YANBU OP. I completely see your side and I have moments like this too, but ultimately we need to remember that the system has been created to turn regular people against each other and place blame on certain groups so that those who created the system just benefit from it, rather than having to take accountability and fix things.

I also see the side of all the comments saying ‘visit your GP, get signed off’ but, like OP, I think ‘to what end?’. Some people do have to keep soldiering on and go to work. It’s a problem with the system, not the people.

JusWunderin · 30/04/2024 14:38

I agree OP.
I have such severe general and health anxiety, agoraphobia and panic disorder. All diagnosed and I’m in high intensity therapy for. But I HAVE to go to work. I have two young children and a mortgage. I cannot afford life as it is let alone being off work.

Fraggamama · 30/04/2024 14:39

"We keep being told" implies you don't think it's actually true. Our current generation of young people are experiencing the largest mental health crisis that the UK has ever seen.

Why is this?
I think we need robust research into the cause of this and high quality treatment.
Previous generations lived through wars, saw their children dying in infancy ( both my grandparents lost a child). Why is the mental health of young people so much worse now?
As a society we need to enable people to live healthy lives and, for some reason, we're getting this very wrong

WiseKhakiGoose · 30/04/2024 14:40

Octavia64 · 30/04/2024 14:22

I worked with anxiety for years.

I had no choice. Myself and my DD had left my ExH after violence. I was fighting a divorce. I needed the money.
I was as constantly on the verge of a breakdown.

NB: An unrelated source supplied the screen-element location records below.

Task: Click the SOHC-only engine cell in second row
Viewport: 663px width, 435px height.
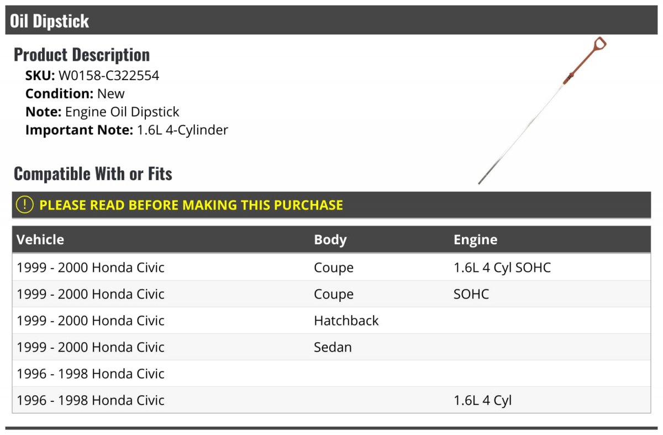Action: (x=471, y=294)
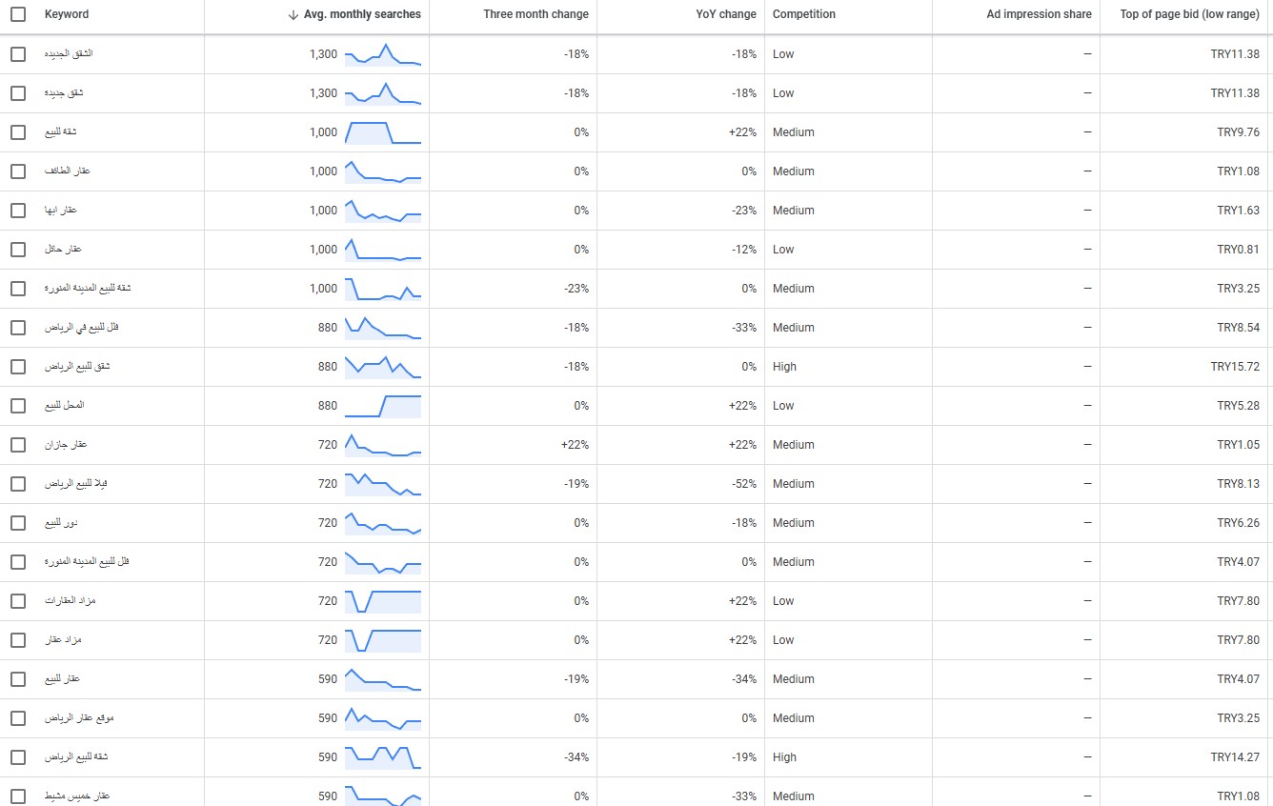Click the trend sparkline for مزاد العقارات
This screenshot has height=806, width=1273.
point(385,600)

Then I had the breakdown. I started having what looked like epileptic fits only they weren't epileptic they were due to anxiety and stress. I was a teacher and my school called an ambulance at one point because I collapsed and had (what looked like) a massive epileptic fit in front of a load of students.

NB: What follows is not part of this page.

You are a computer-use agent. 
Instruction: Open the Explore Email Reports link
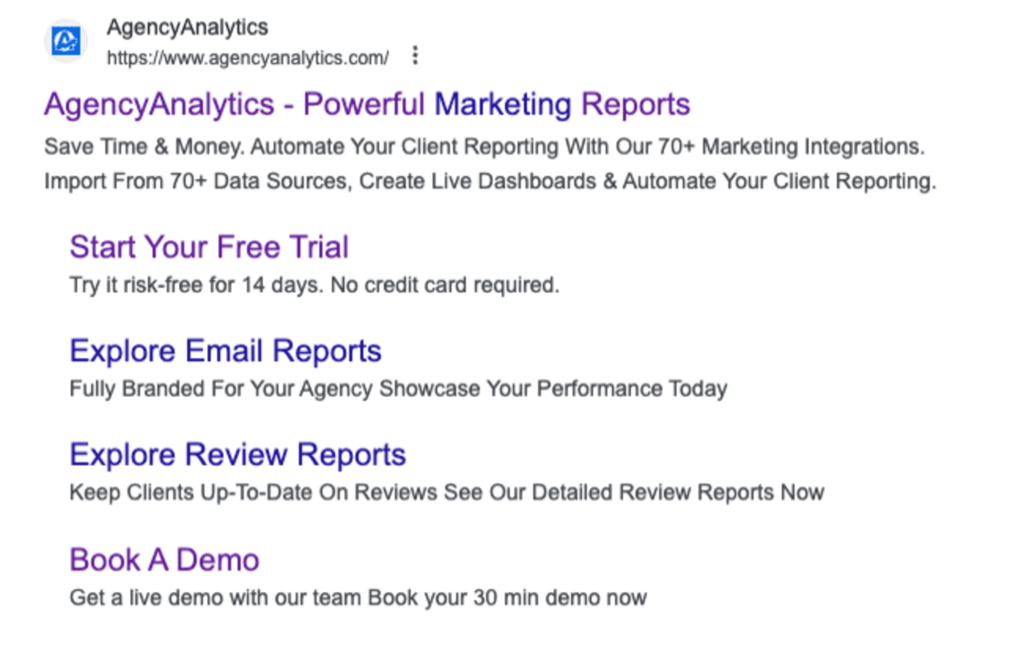click(226, 351)
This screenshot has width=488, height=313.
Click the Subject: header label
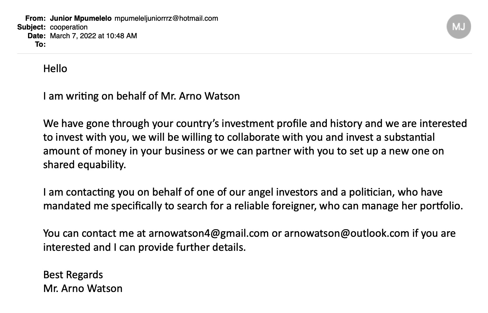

www.cedars-sinai.org/health-library/diseases-and-conditions/n/non-epileptic-seizures.html

I began to dissociate and also developed selective mutism, my body would go into fight or flight and I would be literally unable to talk, it happened while I was in a very important meeting with someone who was accrediting our school for a particular award. I couldn't talk.

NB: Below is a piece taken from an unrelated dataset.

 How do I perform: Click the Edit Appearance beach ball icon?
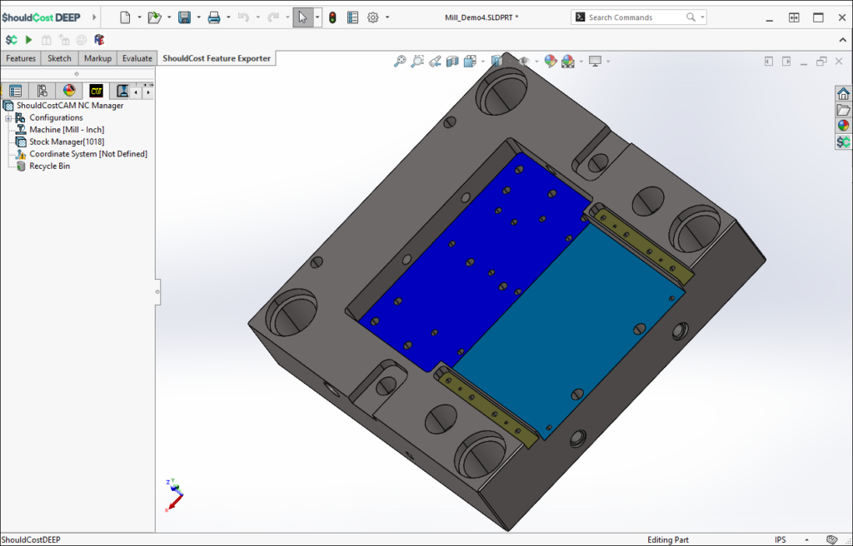pos(550,60)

en.m.wikipedia.org/wiki/Selective_mutism

Severe anxiety can impact your body and mind so badly that your workplace don't want to have you any more because you are literally unable to do your job.

You might think that sobbing before work every day is as bad as anxiety can get. Believe me, it can get much much worse.

I'm sorry you've been through so much.

Your story is very telling, and more people should know it and get educated that mental health issues is a very serious disease.

MattDamon · 30/04/2024 14:40

SublimeLemonHead · 30/04/2024 14:20

Taking those benefits away is not going to suddenly make them able to work

Not for everyone. For a decent percentage though I suspect if benefits were stopped they'd suddenly be able to work.

Op yanbu at all.

All these benefit applicants that have somehow managed to trick doctors, specialists and gov't appointed health assessors should all take up acting if they are so good at faking it!